* _Excerto_:

O manusear do vime surgiu quase instintivamente, pois estava já na massa do sangue. “No princípio isto era meio a brincar, e acabou por depois sair a sério”, disse José Luís, assegurando que “fazer cestos é fácil” e que basta “um dia ou dois” de aprendizagem para saber executar uma cesta.
O segredo está na “agilidade das mãos para produzir o número de peças suficientes para ganhar o seu sustento”, explicou José Luís, indicando que o saber-fazer surgiu com o gosto que nasceu desde a instrução primária, e que vem de família, uma vez que o pai enquanto cesteiro, foi ensinando ambos os filhos. Começaram por simples varas entrançadas e peças abstratas, até ao exato vergar do vime.
A matéria-prima usada para fazer cestos a madeira de vimieiro ou vime, cuja apanha e tratamento dessas varas também é feita pelos irmãos cesteiros, é fácil de manusear, afiançam os irmãos, justificando que a maleabilidade surge após estar de molho, num recipiente com água. Caso contrário, se estiver seco, é certo que quebrará.
E dando provas do que é dito, Abel molda e volta a moldar varas de vime, fazendo cestos de pão tradicionais, enlaçando e formando arcos abertos na envoltura do cesto. Ao lado, um garrafão de vinho forrado com fitas de vime, cujas varas já haviam sido abertas e fatiadas numa máquina, ali na oficina.
“A cestaria há 40 anos atrás, era absorvida principalmente pela agricultura, cestos para o campo, para as vindimas, para a apanha da azeitona, e uns cestos que se faziam para pôr no lombo dos burros, para carregamento. Faziam-se modelos com determinada função. Tudo isso acabou e tivemos que reinventar a cestaria, usando as mesmas técnicas, fazem-se novas cestas com outras funções e podem ser usadas no dia-a-dia na casa das pessoas, ou também como peças decorativas”, explica José Luís, apontado para um biombo, um leque, uma roda decorativa feita com dois tons de vime e com desenhos trabalhados.
A imaginação e inspiração chegam já ao ponto de querer misturar-se várias matérias-primas, nomeadamente adaptar uma armação em ferro para colocar a base de um cadeirão redondo em vime, ou até numa cadeira ou banco de madeira aplicar um tampo entrançado, claro está… em vime.

José Luís e Abel, com um ano de diferença, caminham para os 60 anos. Não conhecem outra vida se não esta, de amor e dedicação ao vime e às mil e uma formas de o enlaçar e entrançar até que surjam verdadeiras obras de arte. Ali, o compasso é marcado pela sinfonia do rádio colocado à janela, para melhor apanhar a frequência. O manusear da matéria-prima vai sendo feito, embalado pela música ambiente, e a concentração sente-se pelo silêncio na oficina. E dispensa-se o relógio.

* _Exercício 1_: Reescreva de forma mais breve o parágrafo do excerto que começa por “O segredo está na”, mantendo os factos principais.
* _Exercício 2_: Transcreva do excerto o trecho entre “A imaginação e” e “dispensa-se o relógio.”, inclusive.
Os dados que vêm a seguir não são precisos para nada.

* _Lista de dados_:
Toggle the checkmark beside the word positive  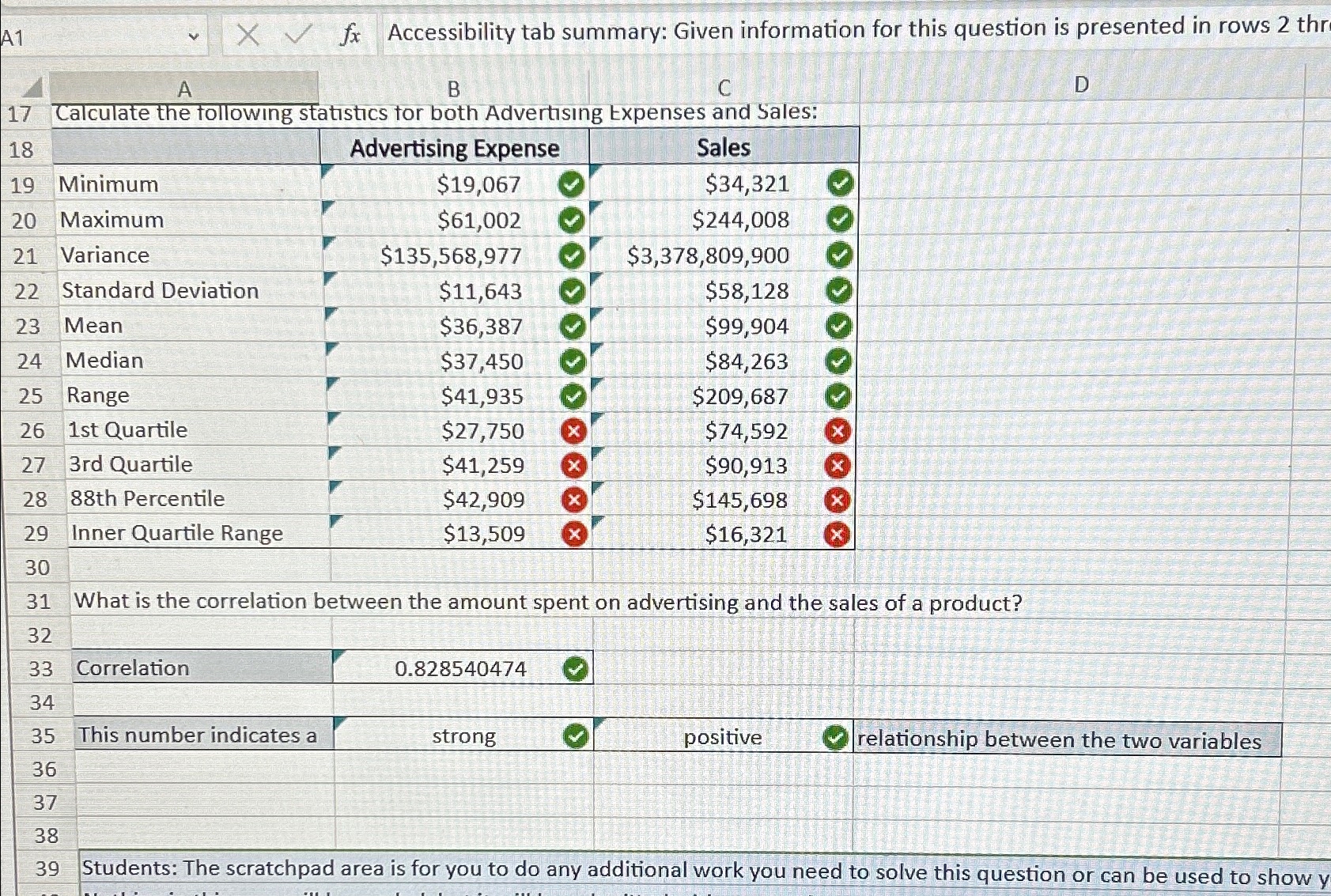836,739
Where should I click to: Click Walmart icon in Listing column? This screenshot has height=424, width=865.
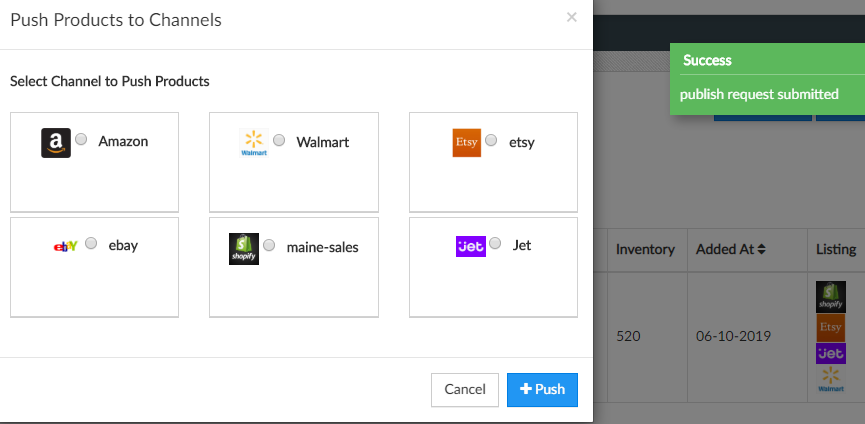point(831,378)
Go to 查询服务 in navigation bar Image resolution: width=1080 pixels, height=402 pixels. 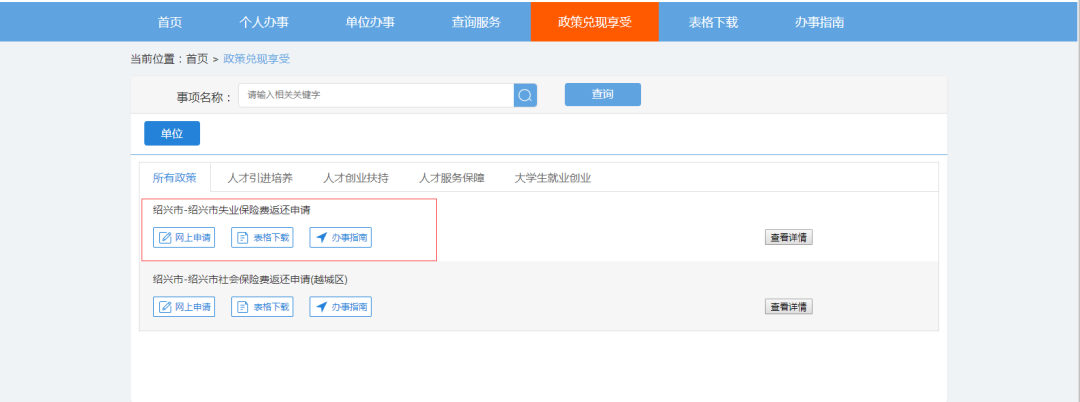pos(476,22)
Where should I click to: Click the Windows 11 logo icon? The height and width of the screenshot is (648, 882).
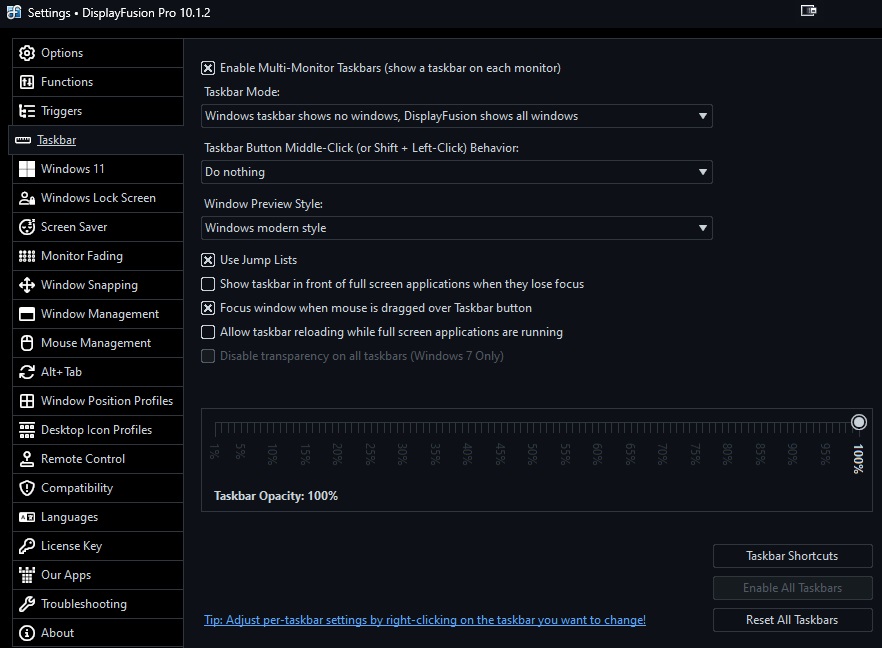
--
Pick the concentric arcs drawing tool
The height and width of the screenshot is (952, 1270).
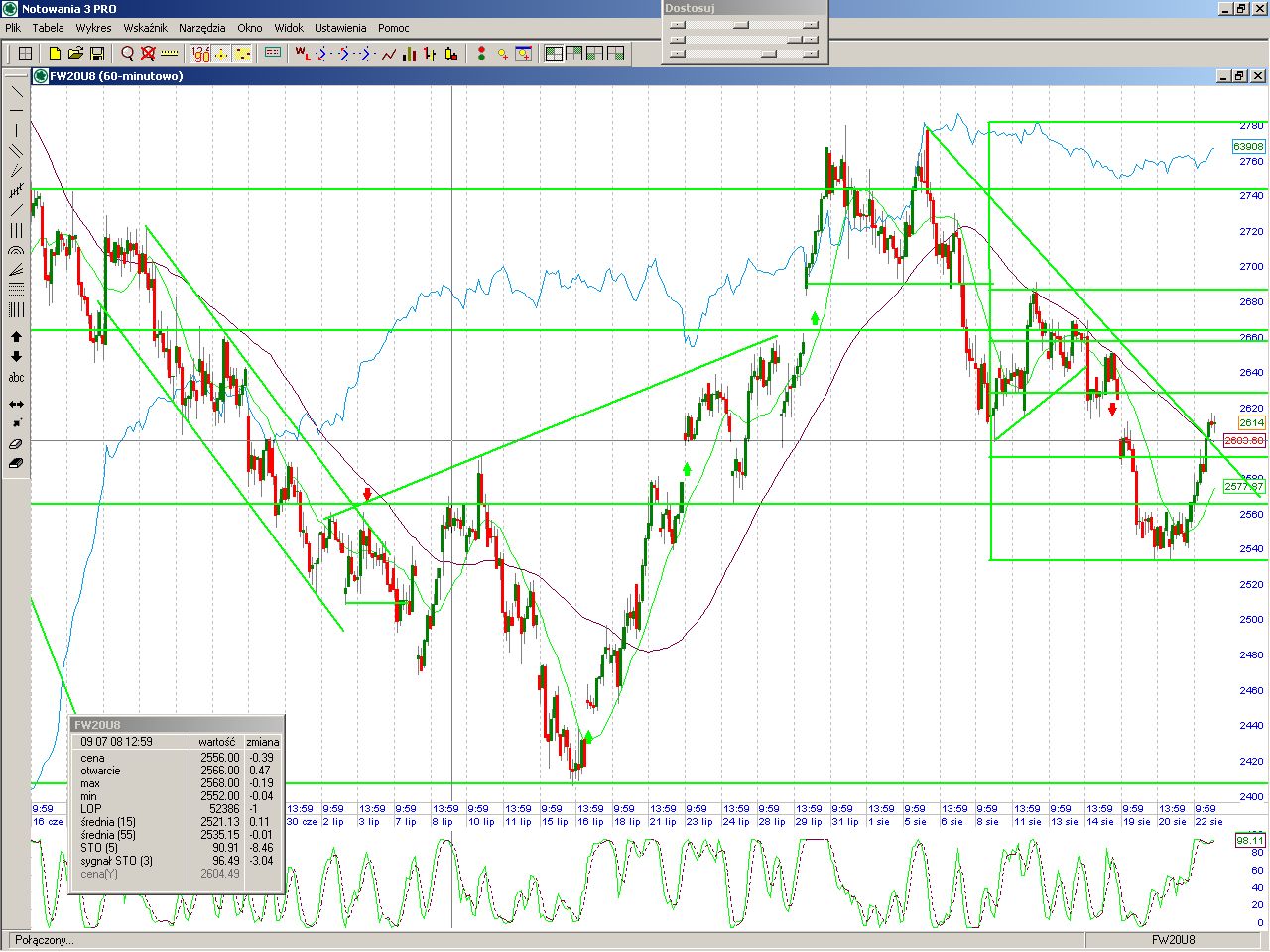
==
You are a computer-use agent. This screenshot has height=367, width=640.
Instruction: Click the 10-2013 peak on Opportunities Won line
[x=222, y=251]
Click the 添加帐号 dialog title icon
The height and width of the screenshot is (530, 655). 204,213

* _Resolução 1_: Para José Luís, o segredo está na agilidade das mãos para produzir peças suficientes para ganhar o sustento. O gosto pelo ofício nasceu na instrução primária e vem de família: o pai, cesteiro, ensinou os dois filhos. Começaram por simples varas entrançadas e peças abstratas, até chegarem ao vergar exato do vime.

* _Resolução 2_:
A imaginação e inspiração chegam já ao ponto de querer misturar-se várias matérias-primas, nomeadamente adaptar uma armação em ferro para colocar a base de um cadeirão redondo em vime, ou até numa cadeira ou banco de madeira aplicar um tampo entrançado, claro está… em vime.

José Luís e Abel, com um ano de diferença, caminham para os 60 anos. Não conhecem outra vida se não esta, de amor e dedicação ao vime e às mil e uma formas de o enlaçar e entrançar até que surjam verdadeiras obras de arte. Ali, o compasso é marcado pela sinfonia do rádio colocado à janela, para melhor apanhar a frequência. O manusear da matéria-prima vai sendo feito, embalado pela música ambiente, e a concentração sente-se pelo silêncio na oficina. E dispensa-se o relógio.